E loves them! (He still wouldn’t oblige by turning around to have a photo though!)

Two days in a row now he has come to me carrying the pants asking to change out of his other clothing into them and he says to me, “Mum, I am going to wear these for a really long time”. “OK, E” I say. And I mean it too. I made them about 2 sizes too big so he can wear them ’til they fall apart!

How did I make them?

I used my favourite boys pants pattern, here. I use the FLAT FRONT PANTS. The pattern has options for both. I think they look better for day wear. Incidentally if you add extra size to the pattern and use the gathered pattern they make good shape pj pants that aren’t bag shaped (perhaps its only me that doesn’t like bag shaped pjs?). I added about 1cm to the outside of the pattern. Added the cuff giving me extra length in two ways. 1. by not hemming the pattern the legs were longer anyway and 2. obviously the extra length of the cuff. The cuff means that I can fold that up until his legs get longer. Coming up to 3, he will no doubt lengthen in the coming months!
I also added extra length to the top at the back as he still wears a nappy and it helps to cover the extra bulk.

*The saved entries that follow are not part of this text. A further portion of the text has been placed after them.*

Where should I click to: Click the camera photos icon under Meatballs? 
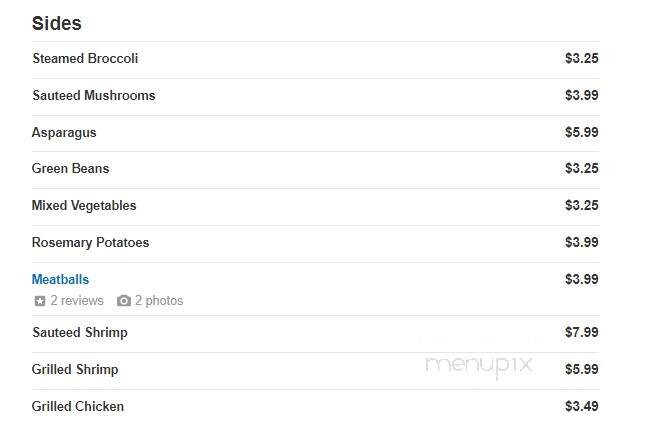pos(124,301)
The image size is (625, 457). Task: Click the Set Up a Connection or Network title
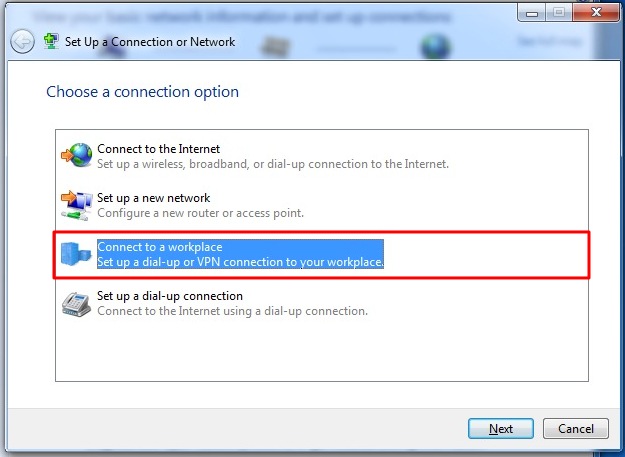click(x=150, y=42)
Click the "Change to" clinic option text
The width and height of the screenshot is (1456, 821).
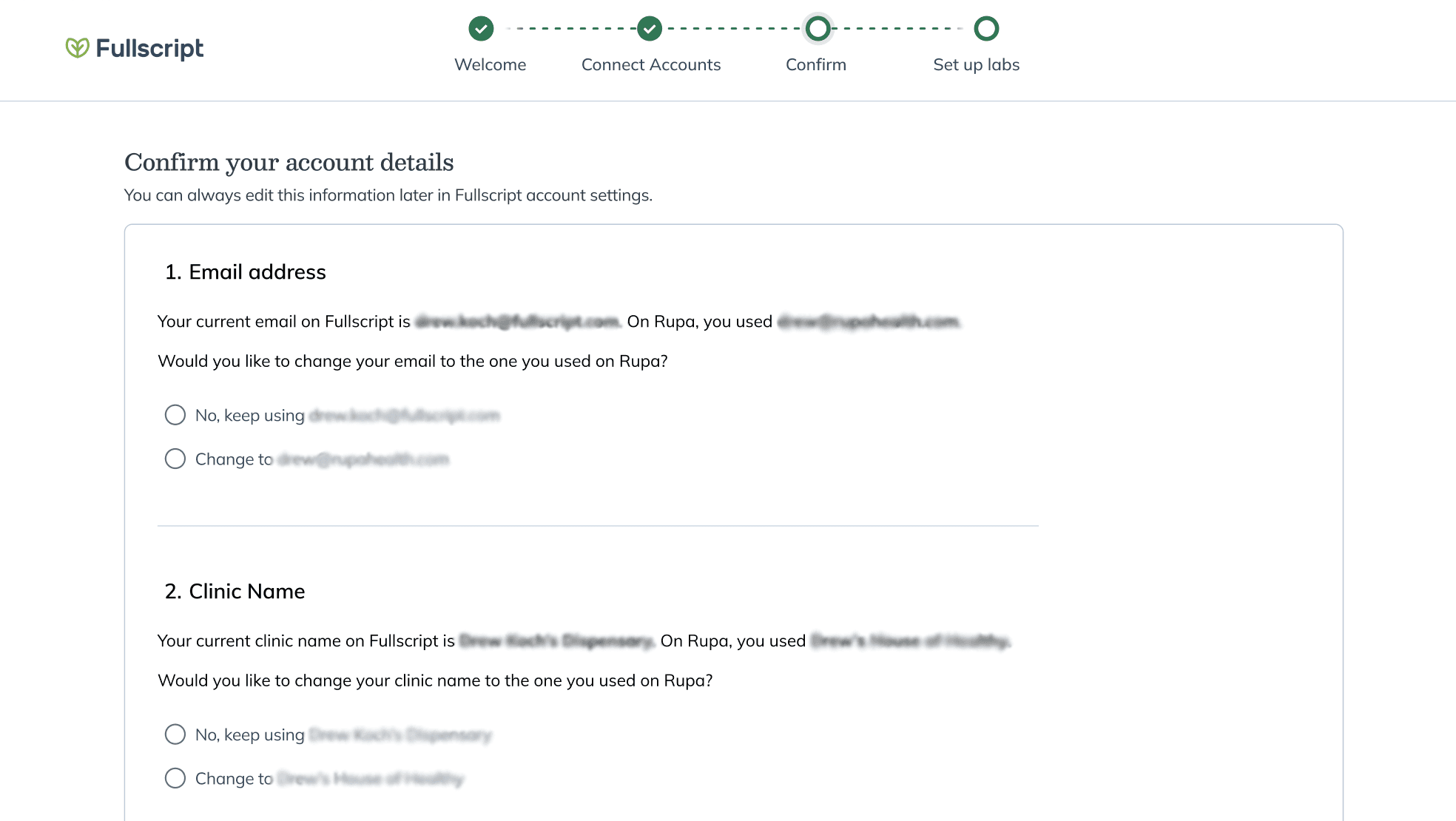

Now I just need to make some for W. Poor thing never gets the new pants because E has so many that he has outgrown!

I am…trying not to laugh

My son came up to me this morning and told me he was very busy doing hard work. I thought that sounded pretty good. I asked him what his work was. He told me he was fixing the couch. That isn’t unusual, he and R often ‘secure’ the couch with E’s toy tool set. It wasn’t until later that I found the aftermath of his ‘fixing’. Needless to say the chalk was confiscated and I had trouble not laughing as he was given a ‘talking to’!

And of course, who knew it would make interesting photos?
I call this series ‘Chalk in a couch’ heheh

I am…not sure whether to laugh at E’s industriousness or cry at the idea of cleaning chalk out of the couch.